Лорд Витворт попросил свои паспорта на другой же день, прибавив, однако, что поедет очень медленно и еще успеет написать в Лондон и получить ответ прежде, чем сядет на корабль в Кате. Условились, что посланники встретятся на границе: лорд Витворт подождет в Кале, пока генерал Андреосси приедет в Дувр.
Любопытство парижской публики было сильно возбуждено. Толпа народа теснилась у подъезда английского посланника, желая увериться, собрался ли он в дорогу. На следующее утро, прождав еще день и дав французскому кабинету полный срок подумать, лорд Витворт поехал в Кале с большими остановками. Слух о его отъезде произвел в Париже сильное впечатление. Все догадывались, что эти события знаменуют собой новый период войны.
Талейран отправил курьера к генералу Андреосси, сообщив ему новое предложение, которое должно было быть передано через голландского посланника Шиммель-пенинка в виде собственной его мысли, а не от имени Франции.
Когда эту идею представили английскому кабинету и он ее не принял, генерал Андреосси, в свою очередь, также выехал из Англии.
Беспокойство, обнаружившееся в Париже, повторилось и в Лондоне. В продолжение нескольких дней парламентский зал не пустел ни на минуту: все расспрашивали министров о ходе переговоров. В такой важный момент воинственный жар охладел, и публика увидела, как опасны для нее последствия отчаянной борьбы. Лондонцы уже не желали возобновления войны. Довольными казались только партия Гренвиля и богатые торговцы.

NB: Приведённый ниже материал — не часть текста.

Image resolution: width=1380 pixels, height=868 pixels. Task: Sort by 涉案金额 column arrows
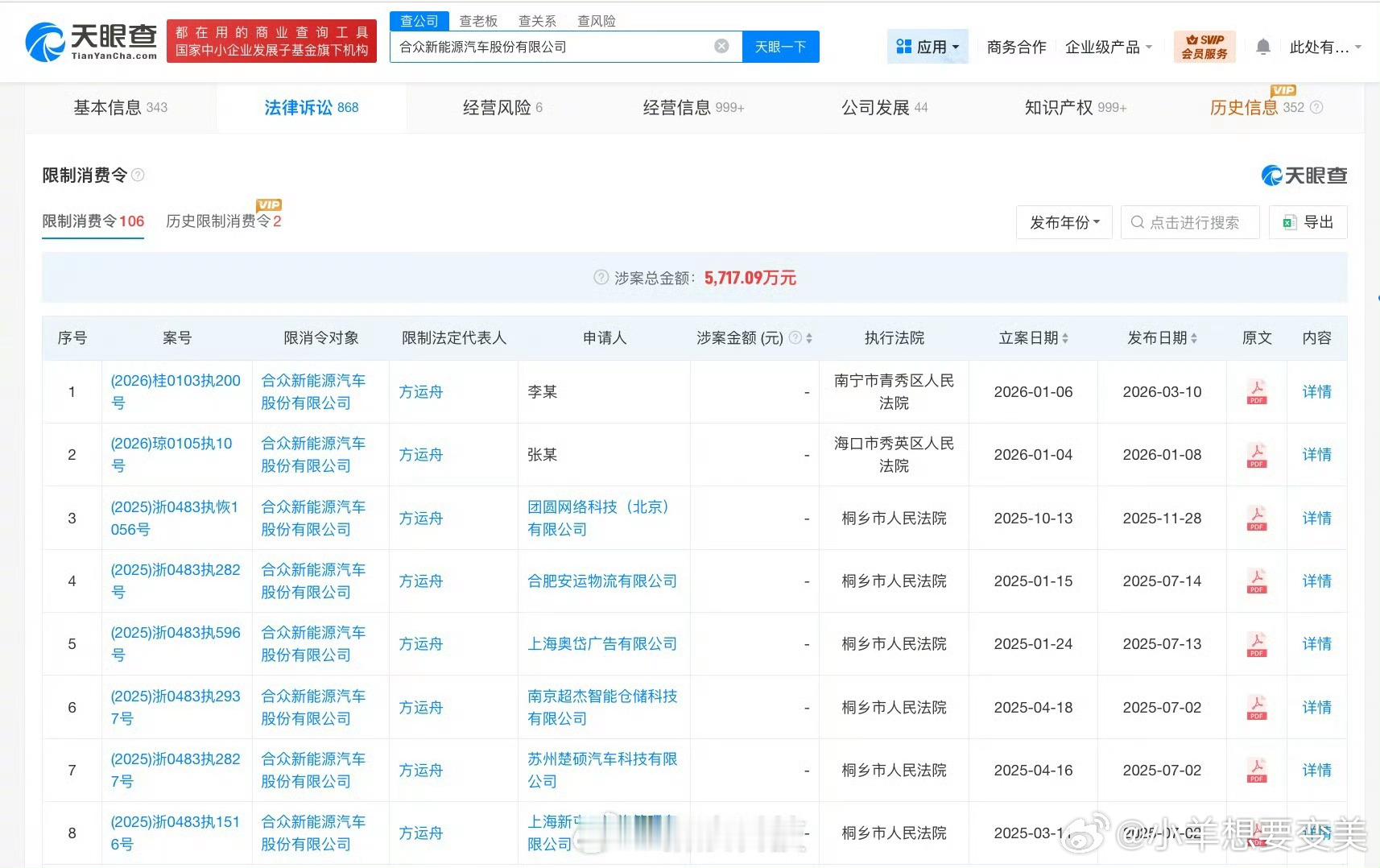(808, 338)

Генерала Андреосси сопровождали знаки всеобщего уважения и видимого сожаления. Генерал прибыл в Дувр в то же время, что и лорд Витворт в Кале, то есть 17 мая.
Английский посланник немедленно переправился через пролив и поспешил посетить французского, осыпав его изъявлениями уважения, даже лично проводил его на корабль, на котором генерал отплывал во Францию. Посланники простились в присутствии толпы зрителей, тронутой, встревоженной и опечаленной.
В эту торжественную минуту, казалось, прощались две нации, чтобы свидеться только после страшной войны, после потрясения целого мира. Далеко не такими были бы судьбы мира, если бы две державы, морская и сухопутная, соединились и дополнили одна другую!
Таков был печальный конец кратковременного Амьенского мира.
Не скроем наших чувств: обвинять Францию нам было бы неприятно, но мы без колебаний сделали бы это, если бы она оказалась виновата, и еще сумеем это сделать, когда, к несчастью, вина будет на ней. Истина — первый долг историка. Но после долгих размышлений об этом важном предмете мы все же не можем упрекнуть Францию за возобновление борьбы двух наций. Первый консул в этом деле поступал безжалостно, но добросовестно. Правда, внешне вина лежала на нем, но и то не вся: Англия не могла предполагать, что Франция позволит устроить беспорядки в Швейцарии и Голландии, то есть у самых своих дверей.
Именно английская торговая аристократия, действуя гораздо активнее дворянской аристократии, соединяясь с честолюбцами партии тори, поддерживаемая французскими эмигрантами, подстрекаемая своими сообщниками, раздражила и озлобила человека, уверенного в собственной силе, и стала настоящей виновницей войны.
Думаем, что мы правы, представляя ее в таком виде потомству, которое, впрочем, взвесит все наши ошибки вернее, чем мы сами, потому что будет держать весы холодной и бесстрастной рукой.
БУЛОНСКИЙ ЛАГЕРЬ
Возможно, известная страсть Первого консула к войне привела бы к нареканиям в опрометчивости разрыва, если бы сама Англия не оправдала его открытым нарушением Амьенского договора. Все ясно видели, что англичане не удержались от искушения присвоить Мальту как компенсацию, хоть и не совсем законную, за величие Франции. Всякий ныне знал, что война с Англией может не сегодня, так завтра превратиться в войну с Европой и что продолжительность ее столь же неопределенна, как и охват, ибо начать ее в стенах Лондона намного легче, чем окончить у ворот Вены. Сверх того, война явно наносила смертельный удар торговле, потому что моря, естественно, должны были закрыться сразу после ее начала. Но вред, наносимый войной, значительно уменьшался для Франции двумя обстоятельствами: при таком вожде, как Наполеон, война уже не служила поводом к новым внутренним беспорядкам, и вдобавок народ надеялся увидеть какое-нибудь новое чудо его гения, которое разом прекратит долговременное соперничество двух наций.